When Hurricane Sandy was forming in the Caribbean, Capt. Dan Moreland decided his square-rigged sailing ship, the Picton Castle, wasn’t going anywhere soon.
Weather forecasts showed the late October storm was getting big, and it was impossible to know where it was going. Moreland postponed the Picton Castle’s scheduled departure from Lunenburg, Nova Scotia, for the South Pacific.
He was shocked to learn Capt. Robin Walbridge had taken the tall sailing ship Bounty to sea with the hurricane approaching, leaving New London, Conn., en route to St. Petersburg, Fla., he said.
“I can’t imagine there being any reason at all for being out there,” Moreland said. “It’s mind-boggling.”
He testified by phone from Tahiti on Wednesday during the Coast Guard hearing into the Bounty’s Oct. 29 sinking about 90 miles off Cape Hatteras.
Walbridge was lost at sea, and another crew member, Claudene Christian died. The Coast Guard rescued 14 people.
Capt. Jan Miles of the Pride of Baltimore II, who also testified Wednesday, said he was stunned Walbridge had set sail. Miles’ ship rode out Sandy docked in Baltimore.
He said one of his goals is to expose the Pride II to the least amount of heavy weather as possible.

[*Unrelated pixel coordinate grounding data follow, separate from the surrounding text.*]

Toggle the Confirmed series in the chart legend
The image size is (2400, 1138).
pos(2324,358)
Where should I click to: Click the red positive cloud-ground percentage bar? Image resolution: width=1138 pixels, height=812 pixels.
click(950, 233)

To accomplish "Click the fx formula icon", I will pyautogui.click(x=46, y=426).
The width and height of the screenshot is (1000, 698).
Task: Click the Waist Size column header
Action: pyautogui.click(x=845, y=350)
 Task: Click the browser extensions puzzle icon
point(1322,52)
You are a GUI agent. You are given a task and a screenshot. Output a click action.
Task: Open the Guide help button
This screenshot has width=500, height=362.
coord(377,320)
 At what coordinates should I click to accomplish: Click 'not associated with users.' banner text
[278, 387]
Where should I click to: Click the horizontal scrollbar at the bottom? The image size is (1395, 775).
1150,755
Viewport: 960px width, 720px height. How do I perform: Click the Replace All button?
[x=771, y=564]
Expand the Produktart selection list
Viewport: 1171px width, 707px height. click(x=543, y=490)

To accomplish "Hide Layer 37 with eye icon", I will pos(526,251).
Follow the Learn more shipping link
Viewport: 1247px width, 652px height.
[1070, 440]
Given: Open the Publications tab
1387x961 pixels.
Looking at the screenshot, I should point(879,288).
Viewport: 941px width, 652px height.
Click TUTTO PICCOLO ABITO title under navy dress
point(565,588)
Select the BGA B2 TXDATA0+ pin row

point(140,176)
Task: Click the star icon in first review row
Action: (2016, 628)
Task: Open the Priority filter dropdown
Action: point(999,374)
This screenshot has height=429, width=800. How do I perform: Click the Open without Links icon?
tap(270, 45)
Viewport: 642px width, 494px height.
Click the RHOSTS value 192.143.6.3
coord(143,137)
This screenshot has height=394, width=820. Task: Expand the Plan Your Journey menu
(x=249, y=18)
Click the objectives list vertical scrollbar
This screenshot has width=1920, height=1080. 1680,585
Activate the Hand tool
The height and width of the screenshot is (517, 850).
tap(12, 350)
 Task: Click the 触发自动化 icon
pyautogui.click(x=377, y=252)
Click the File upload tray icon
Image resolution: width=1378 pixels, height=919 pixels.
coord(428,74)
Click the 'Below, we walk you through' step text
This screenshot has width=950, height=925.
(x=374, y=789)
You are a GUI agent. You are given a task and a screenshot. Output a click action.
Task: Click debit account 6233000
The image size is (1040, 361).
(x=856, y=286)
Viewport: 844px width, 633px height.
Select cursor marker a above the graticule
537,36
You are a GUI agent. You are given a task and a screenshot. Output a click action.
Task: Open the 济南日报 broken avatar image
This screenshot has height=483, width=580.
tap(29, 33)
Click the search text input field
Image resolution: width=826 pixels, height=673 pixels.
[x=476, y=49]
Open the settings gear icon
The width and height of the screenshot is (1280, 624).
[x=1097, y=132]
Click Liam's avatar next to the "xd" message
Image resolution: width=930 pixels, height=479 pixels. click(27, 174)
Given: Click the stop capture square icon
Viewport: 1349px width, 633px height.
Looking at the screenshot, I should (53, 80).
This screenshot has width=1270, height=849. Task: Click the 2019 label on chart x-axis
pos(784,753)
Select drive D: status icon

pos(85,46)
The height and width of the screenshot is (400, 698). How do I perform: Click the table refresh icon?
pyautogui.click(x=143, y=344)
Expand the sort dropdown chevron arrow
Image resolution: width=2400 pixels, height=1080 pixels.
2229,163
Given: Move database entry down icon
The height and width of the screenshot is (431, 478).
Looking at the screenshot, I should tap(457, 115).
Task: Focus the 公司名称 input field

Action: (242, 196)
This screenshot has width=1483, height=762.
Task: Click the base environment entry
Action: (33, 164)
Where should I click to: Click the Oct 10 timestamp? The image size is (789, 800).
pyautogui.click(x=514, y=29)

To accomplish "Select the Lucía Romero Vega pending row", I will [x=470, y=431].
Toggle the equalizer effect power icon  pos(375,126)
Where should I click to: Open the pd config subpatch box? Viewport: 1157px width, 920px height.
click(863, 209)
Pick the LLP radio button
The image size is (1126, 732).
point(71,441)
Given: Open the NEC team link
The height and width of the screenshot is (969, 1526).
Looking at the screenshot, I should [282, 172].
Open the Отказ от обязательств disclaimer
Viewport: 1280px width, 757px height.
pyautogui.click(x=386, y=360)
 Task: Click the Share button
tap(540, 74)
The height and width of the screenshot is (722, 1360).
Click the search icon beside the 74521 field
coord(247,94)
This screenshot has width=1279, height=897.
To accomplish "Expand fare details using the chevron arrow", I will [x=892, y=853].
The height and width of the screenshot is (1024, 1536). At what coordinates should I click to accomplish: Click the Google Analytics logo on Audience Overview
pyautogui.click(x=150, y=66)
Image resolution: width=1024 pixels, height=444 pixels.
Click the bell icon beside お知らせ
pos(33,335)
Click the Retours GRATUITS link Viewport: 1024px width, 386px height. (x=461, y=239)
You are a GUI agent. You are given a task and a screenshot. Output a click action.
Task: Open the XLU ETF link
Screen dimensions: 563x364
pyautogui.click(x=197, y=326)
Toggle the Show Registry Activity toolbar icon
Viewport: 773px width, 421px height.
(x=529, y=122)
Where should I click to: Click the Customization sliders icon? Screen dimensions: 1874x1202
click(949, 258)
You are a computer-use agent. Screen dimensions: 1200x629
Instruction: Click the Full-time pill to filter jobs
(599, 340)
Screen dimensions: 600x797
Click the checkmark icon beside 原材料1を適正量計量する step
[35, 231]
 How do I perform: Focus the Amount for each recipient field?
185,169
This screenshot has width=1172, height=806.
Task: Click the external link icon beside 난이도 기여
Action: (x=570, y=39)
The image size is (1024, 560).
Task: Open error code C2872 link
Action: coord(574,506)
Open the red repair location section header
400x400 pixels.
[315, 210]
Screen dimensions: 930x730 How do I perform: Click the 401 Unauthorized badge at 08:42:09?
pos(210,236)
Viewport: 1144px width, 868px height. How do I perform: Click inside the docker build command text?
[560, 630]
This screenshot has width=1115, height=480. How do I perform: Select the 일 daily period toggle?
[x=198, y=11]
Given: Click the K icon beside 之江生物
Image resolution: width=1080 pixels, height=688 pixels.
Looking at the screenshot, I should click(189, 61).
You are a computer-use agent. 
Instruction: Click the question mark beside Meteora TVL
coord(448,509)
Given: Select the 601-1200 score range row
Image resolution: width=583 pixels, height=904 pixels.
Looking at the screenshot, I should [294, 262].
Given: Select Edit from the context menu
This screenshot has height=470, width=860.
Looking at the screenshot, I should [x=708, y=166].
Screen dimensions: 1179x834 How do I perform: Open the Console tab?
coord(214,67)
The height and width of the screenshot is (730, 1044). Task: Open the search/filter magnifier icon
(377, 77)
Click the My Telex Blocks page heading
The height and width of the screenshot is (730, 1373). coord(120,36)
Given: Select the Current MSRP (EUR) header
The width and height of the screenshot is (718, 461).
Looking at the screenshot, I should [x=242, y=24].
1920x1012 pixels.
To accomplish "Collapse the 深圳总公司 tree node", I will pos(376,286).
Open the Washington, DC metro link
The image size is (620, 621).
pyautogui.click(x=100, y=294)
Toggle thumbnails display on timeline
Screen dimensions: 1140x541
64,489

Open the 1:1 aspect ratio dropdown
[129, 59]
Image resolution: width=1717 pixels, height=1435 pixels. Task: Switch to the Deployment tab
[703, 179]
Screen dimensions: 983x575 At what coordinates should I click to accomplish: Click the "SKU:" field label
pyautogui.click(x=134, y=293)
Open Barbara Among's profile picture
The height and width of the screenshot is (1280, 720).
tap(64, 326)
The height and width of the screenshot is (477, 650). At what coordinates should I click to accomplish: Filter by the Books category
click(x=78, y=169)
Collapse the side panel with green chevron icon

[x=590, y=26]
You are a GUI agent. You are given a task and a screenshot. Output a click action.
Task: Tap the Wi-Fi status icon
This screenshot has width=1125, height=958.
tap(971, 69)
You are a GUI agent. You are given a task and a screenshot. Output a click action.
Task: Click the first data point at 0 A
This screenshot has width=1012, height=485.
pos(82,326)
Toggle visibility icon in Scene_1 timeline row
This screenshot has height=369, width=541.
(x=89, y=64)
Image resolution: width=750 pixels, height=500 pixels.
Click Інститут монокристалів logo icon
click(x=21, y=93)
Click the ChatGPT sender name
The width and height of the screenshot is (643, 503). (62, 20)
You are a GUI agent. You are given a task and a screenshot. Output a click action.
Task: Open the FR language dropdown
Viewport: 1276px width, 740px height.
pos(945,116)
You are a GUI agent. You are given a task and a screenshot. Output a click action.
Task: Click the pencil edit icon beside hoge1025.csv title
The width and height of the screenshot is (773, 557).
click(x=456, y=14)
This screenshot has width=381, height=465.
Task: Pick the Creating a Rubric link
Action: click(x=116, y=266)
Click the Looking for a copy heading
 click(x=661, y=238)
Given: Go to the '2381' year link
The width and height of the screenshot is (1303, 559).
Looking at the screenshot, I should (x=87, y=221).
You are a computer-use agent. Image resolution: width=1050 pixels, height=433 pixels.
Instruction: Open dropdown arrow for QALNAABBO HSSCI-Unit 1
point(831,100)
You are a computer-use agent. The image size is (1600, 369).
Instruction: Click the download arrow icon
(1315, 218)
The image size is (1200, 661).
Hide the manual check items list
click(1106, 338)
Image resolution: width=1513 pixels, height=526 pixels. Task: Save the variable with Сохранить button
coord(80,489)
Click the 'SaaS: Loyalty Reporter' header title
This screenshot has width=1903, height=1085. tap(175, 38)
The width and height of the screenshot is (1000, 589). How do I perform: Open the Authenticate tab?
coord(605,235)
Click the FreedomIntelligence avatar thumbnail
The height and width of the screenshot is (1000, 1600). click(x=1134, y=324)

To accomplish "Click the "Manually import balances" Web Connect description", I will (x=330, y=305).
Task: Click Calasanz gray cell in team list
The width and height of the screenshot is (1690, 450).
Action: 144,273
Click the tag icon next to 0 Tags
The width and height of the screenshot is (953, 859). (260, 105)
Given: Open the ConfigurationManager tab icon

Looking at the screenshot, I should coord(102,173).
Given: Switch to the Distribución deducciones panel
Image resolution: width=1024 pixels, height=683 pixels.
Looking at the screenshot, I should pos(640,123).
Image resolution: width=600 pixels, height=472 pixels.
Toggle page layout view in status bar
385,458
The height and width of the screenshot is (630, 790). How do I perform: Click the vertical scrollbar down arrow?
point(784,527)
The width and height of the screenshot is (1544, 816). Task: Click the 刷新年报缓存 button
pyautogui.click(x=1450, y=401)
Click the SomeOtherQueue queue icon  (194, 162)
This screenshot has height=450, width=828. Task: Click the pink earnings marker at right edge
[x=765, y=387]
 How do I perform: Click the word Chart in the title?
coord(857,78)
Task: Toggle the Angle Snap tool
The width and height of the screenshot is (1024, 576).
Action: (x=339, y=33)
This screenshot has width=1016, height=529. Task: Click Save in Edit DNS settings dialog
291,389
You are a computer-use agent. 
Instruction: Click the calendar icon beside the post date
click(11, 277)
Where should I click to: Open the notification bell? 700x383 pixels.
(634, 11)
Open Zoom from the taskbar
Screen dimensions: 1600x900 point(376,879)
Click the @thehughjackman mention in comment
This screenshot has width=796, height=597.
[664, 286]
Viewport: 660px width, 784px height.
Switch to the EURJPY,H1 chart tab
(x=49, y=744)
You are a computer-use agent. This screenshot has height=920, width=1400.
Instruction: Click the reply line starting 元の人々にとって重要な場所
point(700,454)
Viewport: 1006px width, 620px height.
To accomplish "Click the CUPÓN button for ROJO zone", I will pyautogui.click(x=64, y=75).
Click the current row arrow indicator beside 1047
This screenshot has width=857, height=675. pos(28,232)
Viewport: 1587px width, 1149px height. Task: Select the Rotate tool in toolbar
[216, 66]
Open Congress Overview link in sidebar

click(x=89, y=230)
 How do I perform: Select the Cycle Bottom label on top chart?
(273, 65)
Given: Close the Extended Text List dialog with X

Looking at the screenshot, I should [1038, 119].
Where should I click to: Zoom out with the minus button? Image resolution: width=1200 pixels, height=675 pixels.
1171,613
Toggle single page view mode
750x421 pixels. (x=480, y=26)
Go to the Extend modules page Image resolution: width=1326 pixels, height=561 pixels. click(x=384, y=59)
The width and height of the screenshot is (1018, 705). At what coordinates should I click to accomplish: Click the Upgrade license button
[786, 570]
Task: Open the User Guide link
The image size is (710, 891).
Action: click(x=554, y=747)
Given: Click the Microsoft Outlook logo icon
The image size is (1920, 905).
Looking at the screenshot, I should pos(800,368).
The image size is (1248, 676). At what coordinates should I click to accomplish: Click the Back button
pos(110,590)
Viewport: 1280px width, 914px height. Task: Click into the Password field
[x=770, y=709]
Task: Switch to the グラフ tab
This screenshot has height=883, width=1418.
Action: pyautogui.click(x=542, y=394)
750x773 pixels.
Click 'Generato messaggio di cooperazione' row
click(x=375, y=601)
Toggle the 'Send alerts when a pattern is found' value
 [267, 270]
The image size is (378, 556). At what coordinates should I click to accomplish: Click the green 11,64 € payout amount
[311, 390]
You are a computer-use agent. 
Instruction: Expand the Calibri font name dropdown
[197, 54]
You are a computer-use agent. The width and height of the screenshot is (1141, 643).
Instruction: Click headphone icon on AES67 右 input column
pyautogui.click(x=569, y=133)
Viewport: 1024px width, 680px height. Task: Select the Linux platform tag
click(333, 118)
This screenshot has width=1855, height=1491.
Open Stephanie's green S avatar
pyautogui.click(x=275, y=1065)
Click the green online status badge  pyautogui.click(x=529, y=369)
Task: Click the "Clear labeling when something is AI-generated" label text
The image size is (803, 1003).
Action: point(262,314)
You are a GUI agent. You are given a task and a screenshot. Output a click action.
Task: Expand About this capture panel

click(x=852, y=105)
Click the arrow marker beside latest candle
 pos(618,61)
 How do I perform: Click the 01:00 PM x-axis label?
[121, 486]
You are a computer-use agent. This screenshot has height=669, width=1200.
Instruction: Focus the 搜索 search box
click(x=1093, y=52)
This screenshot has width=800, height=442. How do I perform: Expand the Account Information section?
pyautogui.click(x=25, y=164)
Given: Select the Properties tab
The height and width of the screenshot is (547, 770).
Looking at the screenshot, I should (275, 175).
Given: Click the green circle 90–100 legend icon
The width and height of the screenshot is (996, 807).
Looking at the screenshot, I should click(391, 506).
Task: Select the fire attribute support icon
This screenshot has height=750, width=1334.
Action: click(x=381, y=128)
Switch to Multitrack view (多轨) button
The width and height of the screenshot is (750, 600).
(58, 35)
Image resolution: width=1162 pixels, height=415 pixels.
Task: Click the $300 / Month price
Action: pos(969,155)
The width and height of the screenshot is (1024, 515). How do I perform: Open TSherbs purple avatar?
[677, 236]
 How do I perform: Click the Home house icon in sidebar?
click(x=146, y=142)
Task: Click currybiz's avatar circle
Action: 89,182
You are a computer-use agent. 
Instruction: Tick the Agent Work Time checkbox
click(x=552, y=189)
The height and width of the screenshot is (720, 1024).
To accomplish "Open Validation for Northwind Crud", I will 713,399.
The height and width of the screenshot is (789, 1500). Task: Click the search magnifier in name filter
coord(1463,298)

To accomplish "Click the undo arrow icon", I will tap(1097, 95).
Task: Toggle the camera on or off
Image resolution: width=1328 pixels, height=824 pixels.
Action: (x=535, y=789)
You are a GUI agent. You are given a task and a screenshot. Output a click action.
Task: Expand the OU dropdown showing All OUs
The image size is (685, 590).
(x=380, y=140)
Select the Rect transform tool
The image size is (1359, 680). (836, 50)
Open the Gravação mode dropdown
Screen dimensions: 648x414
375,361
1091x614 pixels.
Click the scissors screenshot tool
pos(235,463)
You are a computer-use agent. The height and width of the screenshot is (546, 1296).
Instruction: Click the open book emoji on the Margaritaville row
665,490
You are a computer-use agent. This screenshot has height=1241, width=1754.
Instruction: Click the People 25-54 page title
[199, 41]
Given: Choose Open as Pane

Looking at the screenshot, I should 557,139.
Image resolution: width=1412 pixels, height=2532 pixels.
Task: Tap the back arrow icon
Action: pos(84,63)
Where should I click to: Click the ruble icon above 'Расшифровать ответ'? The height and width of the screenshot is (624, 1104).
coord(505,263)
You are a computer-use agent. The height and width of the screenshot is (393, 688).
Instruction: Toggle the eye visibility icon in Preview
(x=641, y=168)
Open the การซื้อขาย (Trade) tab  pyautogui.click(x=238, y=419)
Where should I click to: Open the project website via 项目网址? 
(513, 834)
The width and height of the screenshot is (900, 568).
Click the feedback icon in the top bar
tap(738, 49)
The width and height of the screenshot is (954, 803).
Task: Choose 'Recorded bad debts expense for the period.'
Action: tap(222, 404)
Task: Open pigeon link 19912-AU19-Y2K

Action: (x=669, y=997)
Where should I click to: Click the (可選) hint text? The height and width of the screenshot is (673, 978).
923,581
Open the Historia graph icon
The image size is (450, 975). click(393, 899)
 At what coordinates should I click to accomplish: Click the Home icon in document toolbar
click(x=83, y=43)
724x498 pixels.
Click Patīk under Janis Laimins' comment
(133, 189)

Both Moreland and Miles said they didn’t believe a ship such as the Bounty is safer at sea than at port during a hurricane. Walbridge had told the Bounty crew one reason the ship was leaving was because it would be safer at sea.
Miles wrote an open letter to Walbridge after the sinking, calling his decision to sail “reckless in the extreme.”
Moreland said the Bounty probably could have tied up safely in New London or gone to New Bedford, Mass., or Mystic Seaport, Conn., to weather the storm in port.
The purpose of the hearing is to figure out what caused the Bounty to sink and how to prevent a similar event. It also will examine whether there was any misconduct, inattention to duty, negligence or willful violation of the law.